There’s a pause. If we could have done, Quark and I would have either tried to out-stare each other or paced around the room trying to calm down and reduce the tone of our bickering. As it is, he just stares blankly back at my face in the mirror.
I try another tack. “Listen, Quark, can I ask you a question?”
“Go ahead, oh, wise and sentient being,” he says deliberately and with some asperity. Clearly, I’m not playing fair. I’m not rolling over and playing dead. I’m not making goo-goo eyes at his perspicacity. He is, once more, showing his true colours. He tries a hard stare, but I think he’s as tired of this as I am, and the glare lacks intensity and any real sense of menace. I think — hope — I’m wearing him down.
I imagine straightening my shoulders and pursing my lips as I simply ignore his sniping. “Be honest: in all the beings you’ve taken over — and slaughtered — have you ever felt so truly alive?”
“Well —”
“Or is it different this time? The experience, the feelings, the emotions, the … passion of humanity. Does it feel different?”
He shivers and tries to cover his discomfort by adjusting his position on the chair in front of my dressing table.
“Come on, Quark, you’re part of me, or I’m part of you — whatever: we’re practically related, so you can level with me. Break the habit of a lifetime and be honest.” Is that sniping too? Or is it out and out bitchy?!
“Beings have fought to live. Fought for their pitiful existence.” In the mirror, my eyes sh
ow a brief trace of regret, although whether at the loss of so many lives or their lack of fight, I can’t be sure. “But this degree of feeling, of emotion is … somewhat unsettling and disturbing,” he concludes, and my eyes look away from the mirror as if he can’t look me in the eye.
This is interesting! My emotions, my teenage angst makes him uncomfortable. That’s definitely something to file away for further reference.
“‘Pitiful’ you call me?”
“Yes,” he says.
“It sounds like you’re trying to distance yourself from your actions. From your responsibilities.”
“I don’t see it that way,” he says, defensively.
“Well, quel surprise as my French teacher would say! Why am I not surprised! I think you’ve been missing out, Quark.”
“Oh, yes, you puny little teenage human, and I guess you are just the being to tell a multi-billion-year-old entity exactly how they have been missing out?”

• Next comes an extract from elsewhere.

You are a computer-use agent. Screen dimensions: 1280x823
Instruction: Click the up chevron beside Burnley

I think someone’s rattled his cage! “Funnily enough, I think I am. I’m just on the verge of life —”
“Verge of death, more like,” he mutters. “You were on the verge of life. But even had you lived, that life would have been a matter of a trivial few of your years.”
“Again with the ‘trivial’ — belittling and trying to demean what you can’t control; what you can’t put in a neat box.”

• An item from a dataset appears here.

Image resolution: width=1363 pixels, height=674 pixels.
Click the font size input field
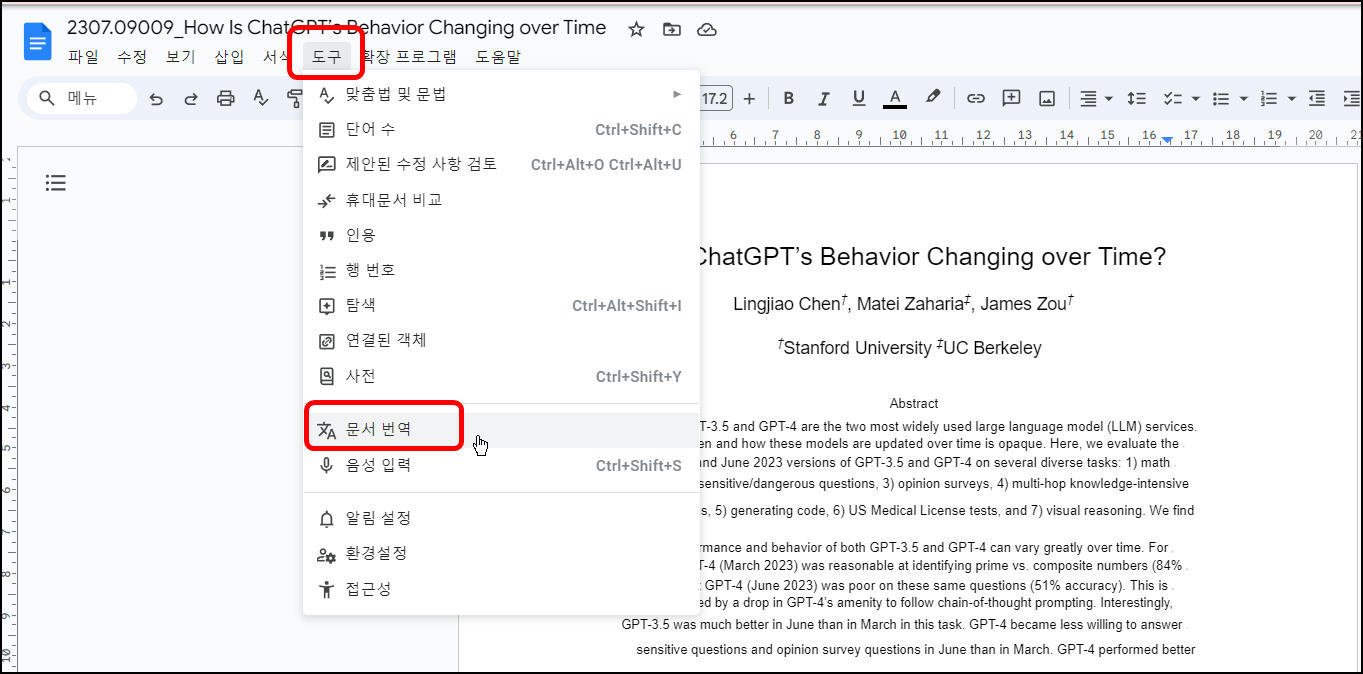[717, 97]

“I think I have you rather neatly boxed in.”
“On the contrary, it’s me who’s done the boxing-in, and you who got locked out. But we’re talking of your eternal lack of life, of —”

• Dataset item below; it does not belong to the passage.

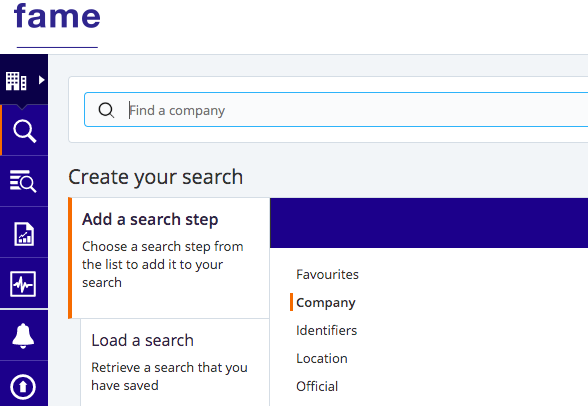The width and height of the screenshot is (588, 406).
Task: Click the fame logo
Action: [57, 16]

“Lack of what? Humanity? Hah! I am not human and I have no desire to be.”
“No? I guess not. Not full time, anyway. Don’t have the guts for it.”
“What?! Are you suggesting I should move in permanently and learn to enjoy living as a teenage ‘girl’? Become a young ‘woman’. Get a ‘job’. Live a ‘life’?” He actually says those words as if they’re in inverted commas, as if they’re unclean, outlandish and unpleasant. Yes, including ‘girl’ and ‘woman’ — this is the kind of entity I’m dealing with here! Yes, he’d top Unipol’s Most Wanted list (if such an organisation existed); he’s the universe’s ultimate psychopath, but that’s not all — he’s misogynistic too!
“Don’t worry,” Mr Misanthrope continues, “once I find a way into a being’s consciousness, or central nervous system, or brain, then I can take over. Take control.”
“And then?”
“Then I —”
“Yes, come on — say it.”
“I shut it down.”
“You shut down the brain?”
“Yes.”
“So, finally you’ve said it.”
“What?”
“Brain death. That’s the definition of the end of life. That’s you killing them. An ugly word, yes? Murder. That’s another ugly word. But that’s you finally calling a spade a spade.”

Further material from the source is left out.